§ **A fazer**:
1. Segundo o texto sobre a campanha de leitura, quantos livros o projeto Literatura em Minha Casa vai distribuir?
2. No texto sobre a campanha de leitura, reescreva o trecho que vai de "Em que momento" até "e promissor público?", inclusive, substituindo "autores" por "escritores".

§ **Texto extraído**:
■ ■ ■ ■ ■

O Ministério da Educação inicia amanhã mais uma campanha Tempo de Leitura – Vamos fazer do Brasil um país de leitores.
A grande novidade neste ano é o projeto Literatura em Minha Casa: a distribuição, para 8,5 milhões de alunos de quarta e quinta séries do ensino fundamental, de 61 milhões de livros que compõem coleções com títulos de autores brasileiros, de gêneros diversos -conto, poesia, romance e teatro, além de uma obra clássica da literatura universal. Esses livros serão de propriedade dos alunos, que poderão levá-los às suas casas, emprestá-los, trocá-los com seus colegas, iniciando assim uma vida de companheirismo com os livros.
Em que momento de nossa história a escola pública pôde desfrutar de semelhante atendimento? Quando autores puderam dispor de tão numeroso e promissor público?
O objetivo da campanha que se inicia é implementar ações de incentivo ao hábito de ler, estimulando atividades dentro e fora da escola. Os professores e diretores de escolas públicas foram incentivados a convidar escritores, contadores de história, pais e personalidades para que, junto com os alunos, promovam atividades diversas que intensifiquem a prática de leitura.
A leitura é fundamental para que a pessoa desenvolva o raciocínio, sua capacidade de pensar e argumentar. Quanto mais o aluno lê, mais domínio tem sobre o texto escrito. Até há pouco tempo, a escola brasileira, mesmo a pública, tinha como clientela a população das camadas altas e médias mais escolarizadas. Assim, boa parte do estímulo à leitura, bem como do acesso à literatura, fazia-se mais no âmbito dos outros círculos da convivência social -especialmente a família- que no ambiente escolar. E muito pouco se fazia em favor do restante da população, em sua maioria precocemente evadida ou excluída da escola.

■ ■ ■ ■ ■

§ **Entradas**:
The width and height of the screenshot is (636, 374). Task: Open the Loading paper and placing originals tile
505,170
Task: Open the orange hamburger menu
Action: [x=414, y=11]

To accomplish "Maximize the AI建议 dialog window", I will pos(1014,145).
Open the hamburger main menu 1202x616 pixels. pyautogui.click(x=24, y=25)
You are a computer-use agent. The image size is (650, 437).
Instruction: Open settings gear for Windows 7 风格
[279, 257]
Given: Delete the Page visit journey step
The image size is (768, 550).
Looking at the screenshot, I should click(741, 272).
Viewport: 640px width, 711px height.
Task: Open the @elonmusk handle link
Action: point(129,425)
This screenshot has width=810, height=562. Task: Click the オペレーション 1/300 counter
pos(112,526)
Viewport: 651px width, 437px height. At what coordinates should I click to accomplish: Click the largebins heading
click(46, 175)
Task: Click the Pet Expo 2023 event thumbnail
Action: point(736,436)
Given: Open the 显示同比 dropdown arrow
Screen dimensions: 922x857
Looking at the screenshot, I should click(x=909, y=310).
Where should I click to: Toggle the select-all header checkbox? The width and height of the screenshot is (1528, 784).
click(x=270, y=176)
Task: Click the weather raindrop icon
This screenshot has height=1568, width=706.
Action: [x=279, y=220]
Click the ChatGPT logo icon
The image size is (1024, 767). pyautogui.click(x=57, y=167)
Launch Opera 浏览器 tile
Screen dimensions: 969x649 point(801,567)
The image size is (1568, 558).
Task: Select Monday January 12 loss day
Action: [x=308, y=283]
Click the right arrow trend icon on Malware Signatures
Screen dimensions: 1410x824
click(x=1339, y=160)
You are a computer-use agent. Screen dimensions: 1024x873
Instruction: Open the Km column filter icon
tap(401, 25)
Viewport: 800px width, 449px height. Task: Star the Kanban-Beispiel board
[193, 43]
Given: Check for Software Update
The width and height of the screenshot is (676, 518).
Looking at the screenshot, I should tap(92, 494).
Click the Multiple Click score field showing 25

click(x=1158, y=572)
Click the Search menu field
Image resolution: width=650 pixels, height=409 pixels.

■ ■ ■ ■ ■

§ **Resultados do exercício**:
1. 61 milhões de livros.

2.
Em que momento de nossa história a escola pública pôde desfrutar de semelhante atendimento? Quando escritores puderam dispor de tão numeroso e promissor público?